Dr Mukwege and Professor Berg have now co-authored a recently published article entitled A Holistic, Person-centred Care Model for Victims of Sexual Violence in Democratic Republic of Congo: The Panzi Hospital One-Stop Centre Model of Care. (Read it here: http://journals.plos.org/plosmedicine/article?id=10.1371%2Fjournal.pmed.1002156&utm_source=feedburner&utm_medium=feed&utm_campaign=Feed%3A+plosmedicine%2FNewArticles+(PLOS+Medicine+-+New+Articles) )
From targets in war and to actors in the peace process
Dr Mukwege describes the transformation of the women going through this programme as going “from victims to survivors, from survivors to agents of change and participants in the peace process. These women have enormous strength and are more than ‘only victims’ – if they get the support they deserve.” A wide-reaching programme of work also takes place with other members of society at all levels, including men, to educate and to change attitudes.
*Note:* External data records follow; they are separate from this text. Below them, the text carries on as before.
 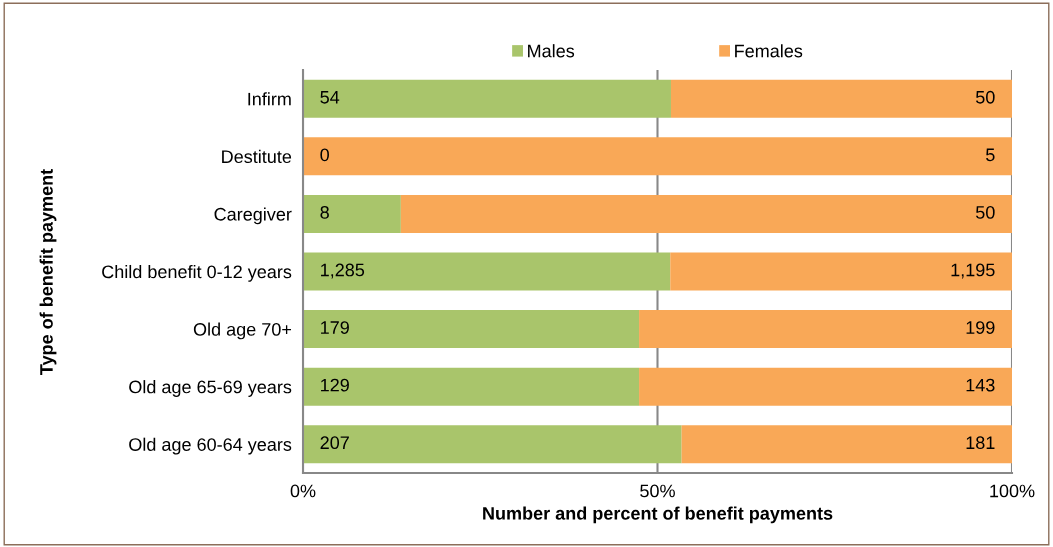 What do you see at coordinates (257, 156) in the screenshot?
I see `y-tick-label: Destitute` at bounding box center [257, 156].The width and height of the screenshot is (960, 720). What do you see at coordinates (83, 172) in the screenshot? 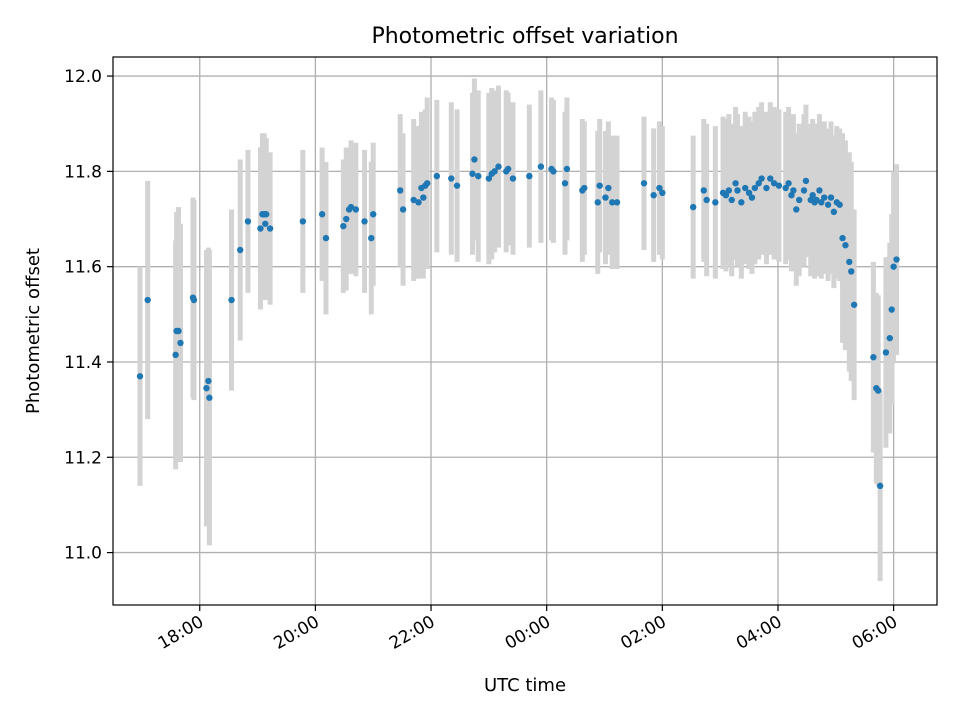
I see `y-tick-label: 11.8` at bounding box center [83, 172].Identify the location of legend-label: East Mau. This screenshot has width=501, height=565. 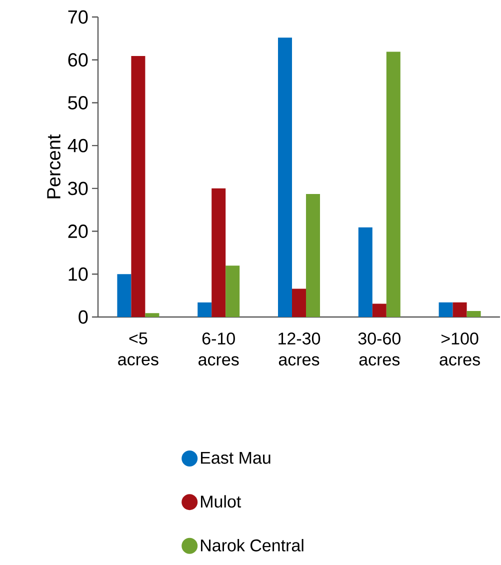
(235, 458).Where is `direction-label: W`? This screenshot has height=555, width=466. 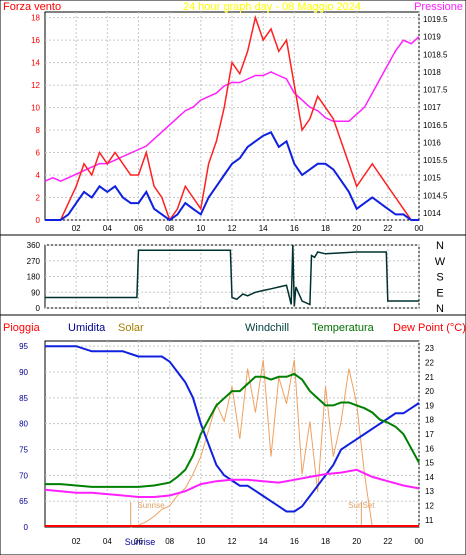
direction-label: W is located at coordinates (440, 262).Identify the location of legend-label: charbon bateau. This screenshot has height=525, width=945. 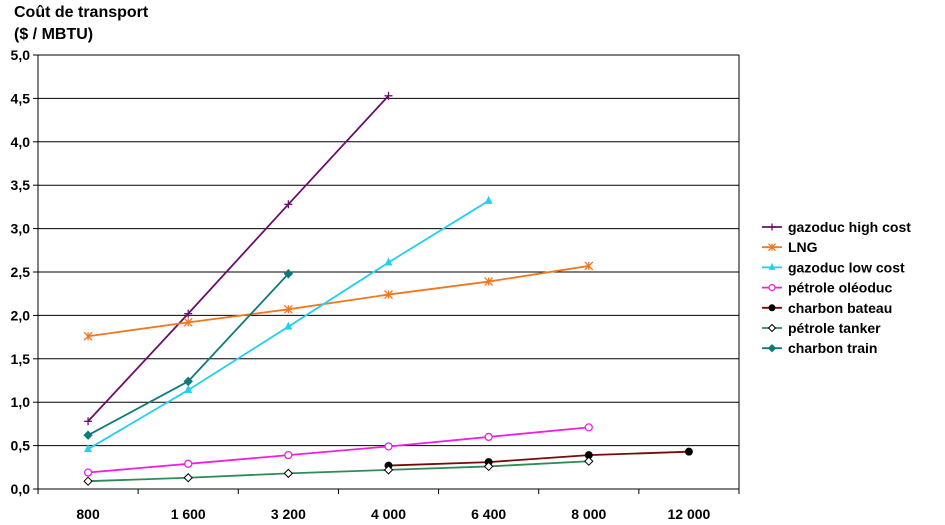
(840, 308).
Dr Mukwege sees the current work to get women into positions of political leadership as the ultimate step in healing the country. They have managed to get a few women into the peace keeping forces, an extraordinary step given that many of the men in these forces, and also holding positions of power generally, have themselves been the perpetrators of these crimes. But a lot of work remains to be done, and the country needs help; Dr Mukwege and his organization can only achieve so much. – It is a very complex situation, concludes Dr Mukwege, and the perpetrators are also victims.
This University of Gothenburg Global Challenges Seminar was held in the cooperation with Right Livelihood, Läkarmissionen and PMU. Global Challenges Seminars were launched in 2015 to promote understanding for global challenges and processes and thereby provide tools to contribute to a democratic societal development. The seminars are open for students and staff at the University of Gothenburg, but the general public is also welcome.